While the first factor guides judicial evaluation of a creative expression’s probative value, the second clarifies the counterweight of undue prejudice. The law emphasizes that a trier of fact may treat creative expression as impermissible propensity evidence and, further, that creative expression may “inject racial bias into the proceedings.”71 Here, California certainly had rap in mind. Its legislative findings are explicit that “a substantial body of research shows a significant risk of unfair prejudice when rap lyrics are introduced into evidence.”72
Procedurally, the California law provides that the court, when evaluating admissibility, shall also consider
(1) Credible testimony on the genre of creative expression as to the social or cultural context, rules, conventions, and artistic techniques of the expression.
(2) Experimental or social science research demonstrating that the introduction of a particular type of expression explicitly or implicitly introduces racial bias into the proceedings.
(3) Evidence to rebut such research or testimony.73
The law further demands that decisions on admissibility “shall be heard in limine, outside the presence and hearing of the jury” and requires the court to “state on the record its ruling and its reasons therefor.”74
The proposal to address this problem that has been advanced in the U.S. Congress has yet to be signed into law. The bill—titled the “Restoring Artistic Protection” or “RAP” Act of 202275—takes a different tack than the California law. Rather than guide a court’s evaluations of probative value and undue prejudice, the RAP Act creates a default rule that “a defendant’s creative or artistic expression, whether original or derivative, is not admissible against such defendant in a criminal case.”76 This default rule, however, yields to exceptions enumerated in the bill.
In order to admit creative or artistic expression77 under the RAP Act, the government must show by clear and convincing evidence that the defendant intended the literal meaning of the expression, whether original or derivative.78 This threshold showing, much like California’s characterization of what is and is not probative, accounts for the fact that art generally, and rap specifically, often relies on ambiguities and figurative expressions.

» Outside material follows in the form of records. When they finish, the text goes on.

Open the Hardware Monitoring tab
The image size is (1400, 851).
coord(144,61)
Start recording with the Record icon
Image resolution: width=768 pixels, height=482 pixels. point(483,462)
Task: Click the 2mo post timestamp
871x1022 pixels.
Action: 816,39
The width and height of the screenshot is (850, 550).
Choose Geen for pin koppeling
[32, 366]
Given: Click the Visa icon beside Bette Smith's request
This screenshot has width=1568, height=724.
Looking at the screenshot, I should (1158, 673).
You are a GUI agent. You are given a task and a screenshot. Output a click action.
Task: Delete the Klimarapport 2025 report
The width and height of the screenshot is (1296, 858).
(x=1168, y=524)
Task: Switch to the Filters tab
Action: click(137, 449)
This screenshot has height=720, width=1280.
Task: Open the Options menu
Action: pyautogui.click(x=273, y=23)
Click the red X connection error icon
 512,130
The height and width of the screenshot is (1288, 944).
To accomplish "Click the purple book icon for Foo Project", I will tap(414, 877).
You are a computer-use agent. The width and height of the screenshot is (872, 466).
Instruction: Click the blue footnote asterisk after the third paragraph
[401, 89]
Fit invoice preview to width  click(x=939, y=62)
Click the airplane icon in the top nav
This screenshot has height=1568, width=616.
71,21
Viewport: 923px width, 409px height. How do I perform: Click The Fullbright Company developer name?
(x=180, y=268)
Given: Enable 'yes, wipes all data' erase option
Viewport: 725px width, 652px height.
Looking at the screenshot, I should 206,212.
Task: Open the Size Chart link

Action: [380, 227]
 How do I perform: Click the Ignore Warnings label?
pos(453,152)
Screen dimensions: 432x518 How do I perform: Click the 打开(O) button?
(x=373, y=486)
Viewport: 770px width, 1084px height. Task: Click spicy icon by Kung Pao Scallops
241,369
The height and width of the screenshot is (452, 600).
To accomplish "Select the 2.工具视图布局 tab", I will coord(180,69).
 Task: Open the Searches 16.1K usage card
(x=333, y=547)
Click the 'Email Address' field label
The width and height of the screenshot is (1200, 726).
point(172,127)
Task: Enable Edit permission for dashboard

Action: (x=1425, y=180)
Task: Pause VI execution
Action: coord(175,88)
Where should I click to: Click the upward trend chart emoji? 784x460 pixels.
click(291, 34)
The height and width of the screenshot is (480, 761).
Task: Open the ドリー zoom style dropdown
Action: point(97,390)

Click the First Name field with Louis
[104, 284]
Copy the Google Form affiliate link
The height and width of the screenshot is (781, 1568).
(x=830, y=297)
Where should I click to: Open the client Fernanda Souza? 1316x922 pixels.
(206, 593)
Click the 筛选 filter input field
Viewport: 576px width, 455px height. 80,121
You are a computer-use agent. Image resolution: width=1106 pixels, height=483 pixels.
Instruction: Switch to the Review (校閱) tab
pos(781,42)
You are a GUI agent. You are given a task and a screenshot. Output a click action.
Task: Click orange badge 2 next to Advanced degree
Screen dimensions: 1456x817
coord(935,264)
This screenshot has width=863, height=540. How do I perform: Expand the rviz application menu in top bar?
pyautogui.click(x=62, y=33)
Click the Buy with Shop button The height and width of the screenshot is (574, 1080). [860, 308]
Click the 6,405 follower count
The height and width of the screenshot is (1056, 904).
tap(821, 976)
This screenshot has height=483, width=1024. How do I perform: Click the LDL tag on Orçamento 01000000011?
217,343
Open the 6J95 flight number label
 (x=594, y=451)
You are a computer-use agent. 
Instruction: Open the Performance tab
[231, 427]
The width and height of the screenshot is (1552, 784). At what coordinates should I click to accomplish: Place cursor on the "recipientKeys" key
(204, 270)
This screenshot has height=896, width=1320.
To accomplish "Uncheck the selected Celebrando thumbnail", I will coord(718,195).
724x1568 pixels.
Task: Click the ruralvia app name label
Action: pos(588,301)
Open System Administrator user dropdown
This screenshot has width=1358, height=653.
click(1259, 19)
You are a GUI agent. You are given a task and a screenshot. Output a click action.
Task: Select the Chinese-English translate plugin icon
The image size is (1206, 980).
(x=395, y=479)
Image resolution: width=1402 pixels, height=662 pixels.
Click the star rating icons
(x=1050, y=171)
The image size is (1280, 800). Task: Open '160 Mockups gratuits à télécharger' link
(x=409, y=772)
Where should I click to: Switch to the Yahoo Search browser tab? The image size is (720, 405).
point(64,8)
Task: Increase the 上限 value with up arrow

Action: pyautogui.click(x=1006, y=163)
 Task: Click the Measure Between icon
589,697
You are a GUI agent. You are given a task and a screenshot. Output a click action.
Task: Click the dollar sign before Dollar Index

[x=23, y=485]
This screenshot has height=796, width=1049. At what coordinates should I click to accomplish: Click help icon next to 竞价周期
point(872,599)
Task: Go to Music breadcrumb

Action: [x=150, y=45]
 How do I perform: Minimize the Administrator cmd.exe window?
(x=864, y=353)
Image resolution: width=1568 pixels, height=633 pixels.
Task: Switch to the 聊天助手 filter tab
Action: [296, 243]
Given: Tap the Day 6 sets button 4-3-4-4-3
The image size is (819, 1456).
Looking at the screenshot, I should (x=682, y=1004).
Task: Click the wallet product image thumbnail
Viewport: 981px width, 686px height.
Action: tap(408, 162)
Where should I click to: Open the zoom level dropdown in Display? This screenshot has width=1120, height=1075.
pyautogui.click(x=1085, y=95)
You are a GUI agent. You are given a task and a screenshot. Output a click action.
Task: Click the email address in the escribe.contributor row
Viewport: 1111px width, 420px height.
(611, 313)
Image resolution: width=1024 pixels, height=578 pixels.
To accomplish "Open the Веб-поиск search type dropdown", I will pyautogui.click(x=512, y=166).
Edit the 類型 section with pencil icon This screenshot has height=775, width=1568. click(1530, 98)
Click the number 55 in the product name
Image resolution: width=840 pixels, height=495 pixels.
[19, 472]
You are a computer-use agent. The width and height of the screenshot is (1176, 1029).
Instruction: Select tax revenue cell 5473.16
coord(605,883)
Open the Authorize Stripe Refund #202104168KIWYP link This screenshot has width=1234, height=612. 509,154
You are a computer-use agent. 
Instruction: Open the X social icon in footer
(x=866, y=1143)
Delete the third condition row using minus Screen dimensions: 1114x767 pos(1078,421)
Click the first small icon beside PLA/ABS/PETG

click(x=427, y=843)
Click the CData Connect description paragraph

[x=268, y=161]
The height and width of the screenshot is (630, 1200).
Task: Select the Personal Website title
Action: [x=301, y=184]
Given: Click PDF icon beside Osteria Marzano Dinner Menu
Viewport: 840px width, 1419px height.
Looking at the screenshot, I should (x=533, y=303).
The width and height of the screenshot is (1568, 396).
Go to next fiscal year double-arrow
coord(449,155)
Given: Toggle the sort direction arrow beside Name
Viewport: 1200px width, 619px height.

If the threshold showing is made, the government must then prove by the same clear and convincing standard that (1) the “creative expression refers to the specific facts of the crime alleged”; (2) the “expression is relevant to an issue of fact that is disputed”; and (3) the “expression has distinct probative value not provided by other admissible evidence.”79
Procedurally, the RAP Act is much like the California law. Admissibility is to be assessed at a hearing “conducted outside the hearing of the jury”80 and the court “shall make its ruling on the record,” including its “findings of fact essential to the ruling.”81 Finally, if the court decides to admit evidence of creative or artistic expression, it must “ensure that the expression is redacted in a manner to limit the evidence presented to the jury to that which is specifically excepted” from the default rule of exclusion and, further, must “provide appropriate limiting instructions to the jury.”82
Both of these legislative approaches improve on the inconsistent approach taken under the basic First Amendment and Rule 403 principles, and we look forward to seeing the impact that California’s legislation will have on future cases. These approaches represent two of a number of possible answers to the question of how courts should assess proposed rap-lyric evidence. In the following section, we assess the wisdom of these and other approaches and lay out a framework that we believe would most effectively distinguish between what should and should not be admitted.
V. Our Proposals
There are at least three distinct approaches to addressing the problem presented by rap-lyric evidence: (1) a constitutional rule, (2) a categorical legislative ban, and (3) reforms within applicable rules of evidence.
1. A Constitutional Rule
There are clearly First Amendment values at stake when rap lyrics, or any works of creative expression, are used as evidence against artists in criminal prosecutions. Thus, a constitutional rule prohibiting the use of creative expression to inculpate creators for alleged criminal acts has intuitive appeal.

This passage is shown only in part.